Review: Inspectors for Peace by Elisabeth Roehrlich

Elisabeth Roehrlich, Inspectors for Peace: A History of the International Atomic Energy Agency (Johns Hopkins University Press, 2022)

Review by Marc Reyes, University of Connecticut.

On the morning of May 18, 1974, Dimitri Perricos noticed an unusual number of smirking faces at his hotel. Perricos, one of two International Atomic Energy Agency (IAEA) inspectors visiting India, thought he and his colleague’s presence had generated an unusual amount of excitement from hotel staff and other guests. Curious as to why two international bureaucrats had elicited such a lively reaction, Perricos asked around until he saw the front pages of several Indian newspapers. When Perricos had arrived in India, on the evening of May 17, his host country had never tested a nuclear device. But as night became day, India kept a tryst with nuclear destiny. It is one thing to be present at the creation, it is another thing to sleep through it. While the IAEA officials were sleeping, the Indian Army tested a nuclear fission device in the Rajasthani desert. To state the obvious: nuclear explosions are not everyday events so one happening during an atomic inspection tour sounds like a once-in-a-lifetime event — or the beginning of a joke.

To counter, here is a not-so-obvious statement: it is an interesting time to be a scholar of nuclear history. Impressive books such as Jayita Sarkar’s Ploughshares and Swords (2022) and Vipin Narang’s Seeking the Bomb (2022) are works that scholars of the nuclear past and present will be poring over for years, if not decades. But even outside academia, atomic power and its potential to destroy captures audiences’ attention in a way few phenomena do. The television miniseries Chernobyl (2019) and the 2023 Academy Award winner for Best Picture, Oppenheimer, reveal that nuclear power plays to both our fears and entertainment. How else can we explain the critical and financial success of a three-hour movie about a physicist? In the nearly eight decades since J. Robert Oppenheimer oversaw the Trinity nuclear test in the New Mexico desert, the terror and the promise of nuclear power have occupied space not just in the minds of Americans, but of all people.

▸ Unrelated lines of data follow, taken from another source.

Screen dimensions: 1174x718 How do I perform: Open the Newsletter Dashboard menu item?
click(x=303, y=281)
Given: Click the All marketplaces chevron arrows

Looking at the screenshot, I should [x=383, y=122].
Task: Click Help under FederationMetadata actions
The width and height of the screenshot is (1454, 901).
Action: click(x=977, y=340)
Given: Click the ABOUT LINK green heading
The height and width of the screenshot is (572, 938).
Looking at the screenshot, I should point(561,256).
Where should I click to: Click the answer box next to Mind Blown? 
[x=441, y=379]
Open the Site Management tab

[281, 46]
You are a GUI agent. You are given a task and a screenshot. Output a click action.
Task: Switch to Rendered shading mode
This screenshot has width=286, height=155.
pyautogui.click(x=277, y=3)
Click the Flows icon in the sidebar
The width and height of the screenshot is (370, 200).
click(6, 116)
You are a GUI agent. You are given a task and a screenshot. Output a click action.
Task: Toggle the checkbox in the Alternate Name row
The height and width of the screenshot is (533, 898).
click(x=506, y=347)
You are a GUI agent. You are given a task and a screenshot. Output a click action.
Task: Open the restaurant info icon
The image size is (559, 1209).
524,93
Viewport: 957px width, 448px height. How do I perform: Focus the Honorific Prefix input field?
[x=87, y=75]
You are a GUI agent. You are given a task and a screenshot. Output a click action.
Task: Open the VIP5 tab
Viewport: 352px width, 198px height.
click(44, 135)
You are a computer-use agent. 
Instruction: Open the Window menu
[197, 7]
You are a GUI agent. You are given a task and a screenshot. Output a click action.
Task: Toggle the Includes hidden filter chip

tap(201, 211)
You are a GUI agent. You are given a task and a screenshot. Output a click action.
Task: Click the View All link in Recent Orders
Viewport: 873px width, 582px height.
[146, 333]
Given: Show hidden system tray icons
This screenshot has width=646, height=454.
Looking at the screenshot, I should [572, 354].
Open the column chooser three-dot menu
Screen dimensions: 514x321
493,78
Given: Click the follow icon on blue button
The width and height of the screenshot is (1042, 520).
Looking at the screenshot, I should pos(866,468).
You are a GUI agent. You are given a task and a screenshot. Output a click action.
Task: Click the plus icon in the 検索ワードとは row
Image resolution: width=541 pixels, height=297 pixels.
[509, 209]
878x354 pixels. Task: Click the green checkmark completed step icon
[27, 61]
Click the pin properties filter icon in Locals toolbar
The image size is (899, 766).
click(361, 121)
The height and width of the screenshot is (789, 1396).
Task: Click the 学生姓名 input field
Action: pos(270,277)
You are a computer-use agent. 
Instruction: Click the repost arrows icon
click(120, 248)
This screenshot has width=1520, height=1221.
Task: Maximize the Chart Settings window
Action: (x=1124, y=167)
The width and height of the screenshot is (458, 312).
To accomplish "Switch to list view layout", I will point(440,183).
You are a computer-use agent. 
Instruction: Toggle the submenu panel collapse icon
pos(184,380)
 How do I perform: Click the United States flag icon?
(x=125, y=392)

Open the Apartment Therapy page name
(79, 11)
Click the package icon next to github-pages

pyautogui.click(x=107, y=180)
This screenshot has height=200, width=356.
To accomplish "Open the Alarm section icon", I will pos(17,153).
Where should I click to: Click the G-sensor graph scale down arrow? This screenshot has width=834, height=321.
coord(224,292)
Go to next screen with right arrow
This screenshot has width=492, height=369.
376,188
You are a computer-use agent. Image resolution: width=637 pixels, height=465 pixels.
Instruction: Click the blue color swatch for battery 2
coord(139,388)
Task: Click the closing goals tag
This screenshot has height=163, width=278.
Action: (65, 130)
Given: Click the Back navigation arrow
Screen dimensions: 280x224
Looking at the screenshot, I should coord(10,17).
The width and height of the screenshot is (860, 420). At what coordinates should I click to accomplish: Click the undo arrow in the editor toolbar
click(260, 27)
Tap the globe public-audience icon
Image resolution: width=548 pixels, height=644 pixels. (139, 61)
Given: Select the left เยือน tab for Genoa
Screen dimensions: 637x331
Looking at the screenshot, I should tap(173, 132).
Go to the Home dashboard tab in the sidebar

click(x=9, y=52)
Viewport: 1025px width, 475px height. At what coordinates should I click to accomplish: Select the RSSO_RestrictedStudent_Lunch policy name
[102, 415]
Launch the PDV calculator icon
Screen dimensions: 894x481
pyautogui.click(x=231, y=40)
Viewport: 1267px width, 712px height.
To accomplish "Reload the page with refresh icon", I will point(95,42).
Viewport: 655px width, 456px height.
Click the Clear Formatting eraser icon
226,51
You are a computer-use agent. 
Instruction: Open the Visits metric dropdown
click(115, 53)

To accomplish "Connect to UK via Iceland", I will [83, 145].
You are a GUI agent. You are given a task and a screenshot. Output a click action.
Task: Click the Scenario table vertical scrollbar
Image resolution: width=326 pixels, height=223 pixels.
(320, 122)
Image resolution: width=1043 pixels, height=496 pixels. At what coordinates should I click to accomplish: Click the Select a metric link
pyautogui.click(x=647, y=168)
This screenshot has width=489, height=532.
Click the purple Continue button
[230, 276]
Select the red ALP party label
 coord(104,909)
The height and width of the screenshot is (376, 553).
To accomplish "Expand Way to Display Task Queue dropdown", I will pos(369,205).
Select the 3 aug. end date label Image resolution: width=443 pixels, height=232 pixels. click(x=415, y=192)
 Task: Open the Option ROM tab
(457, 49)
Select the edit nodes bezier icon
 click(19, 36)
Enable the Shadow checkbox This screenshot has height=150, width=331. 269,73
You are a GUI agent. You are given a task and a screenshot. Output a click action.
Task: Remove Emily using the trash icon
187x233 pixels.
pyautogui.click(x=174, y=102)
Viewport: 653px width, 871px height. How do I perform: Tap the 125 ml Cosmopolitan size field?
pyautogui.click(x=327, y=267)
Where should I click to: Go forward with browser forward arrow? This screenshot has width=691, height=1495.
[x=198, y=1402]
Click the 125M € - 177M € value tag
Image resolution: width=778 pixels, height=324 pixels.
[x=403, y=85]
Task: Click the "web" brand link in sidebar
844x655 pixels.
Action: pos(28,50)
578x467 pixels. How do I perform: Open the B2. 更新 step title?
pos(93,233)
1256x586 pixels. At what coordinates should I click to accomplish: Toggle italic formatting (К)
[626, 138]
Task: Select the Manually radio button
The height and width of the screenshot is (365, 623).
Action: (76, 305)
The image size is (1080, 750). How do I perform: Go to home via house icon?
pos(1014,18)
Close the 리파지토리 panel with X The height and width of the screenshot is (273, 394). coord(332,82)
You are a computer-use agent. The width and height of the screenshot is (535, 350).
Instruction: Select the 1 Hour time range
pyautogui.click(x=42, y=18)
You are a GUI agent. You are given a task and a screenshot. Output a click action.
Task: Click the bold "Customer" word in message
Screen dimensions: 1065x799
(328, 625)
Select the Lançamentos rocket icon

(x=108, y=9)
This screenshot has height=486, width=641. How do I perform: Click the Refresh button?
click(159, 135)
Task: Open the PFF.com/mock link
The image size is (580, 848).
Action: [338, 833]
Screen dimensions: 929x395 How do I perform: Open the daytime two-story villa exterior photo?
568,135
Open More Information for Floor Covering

Even before the United States dropped its bombs on Hiroshima and Nagasaki, it was already looking over its atomic shoulder to see who else might join the ultra-elite club of nuclear weapon states. As long as there have been efforts to share the benefits of nuclear power, there also have been attempts to stop its spread or limit it only to friends and allies. Once a nation obtains bomb power, it seeks to deny others the same ability and preserve the nuclear status quo. But restricting something only makes some nations want it more, especially with atomic bombs’ reputation as the ultimate weapon of war. As states struggled with promoting atomic power and its many uses while also regulating and curtailing many of those uses, a new body was needed to handle such contradictions.

Out front of the Vienna International Centre (VIC), headquarters of the International Atomic Energy Agency (IAEA). Photo provided by the author.

At the core of historian Elisabeth Roehrlich’s excellent book, the first comprehensive and independent study of the IAEA, is the agency’s dual mandate to both share “nuclear materials, technology, and knowledge while aiming to deter nuclear weapon programs” (3). Making this feat even more difficult, if not impossible, is that the IAEA has no instruments to stop rogue nuclear powers or authority to punish atomic offenders. Roehrlich’s Inspectors for Peace: A History of the International Atomic Energy Agency (2022) wrestles with the mandate while never shying away from two inconvenient truths: states that have benefitted from atomic technical assistance are more likely to pursue nuclear weapon programs, and disseminating knowledge of nuclear technology also spreads the ability to make nuclear bombs (3). By undertaking the first half of its mandate, the IAEA makes it tough to achieve the second half.

Early on, because Roehrlich has produced the first independent monograph-length investigation of the IAEA, she takes her time explaining what the book is and what it is not. Inspectors for Peace is not “a meticulous history” but instead examines crucial moments and key decisions made during the agency’s nearly seventy years of operation. Some of the leading figures are the agency’s different directors-general as well as the IAEA’s two policy-making organs: the Board of Governors and the larger General Conference made up of delegates from member states. Roehrlich’s book is a study of global governance and how international organizations, especially after World War II, have played a role and contributed to the postwar global order. A vital question that Roehrlich poses early, but which readers will see carried throughout the work, is that with two distinct mandates, and seeming contradictions, is: why didn’t the IAEA fail (5-12)? I think this question needs to be asked, but it also leads to an even more important one that will be discussed later.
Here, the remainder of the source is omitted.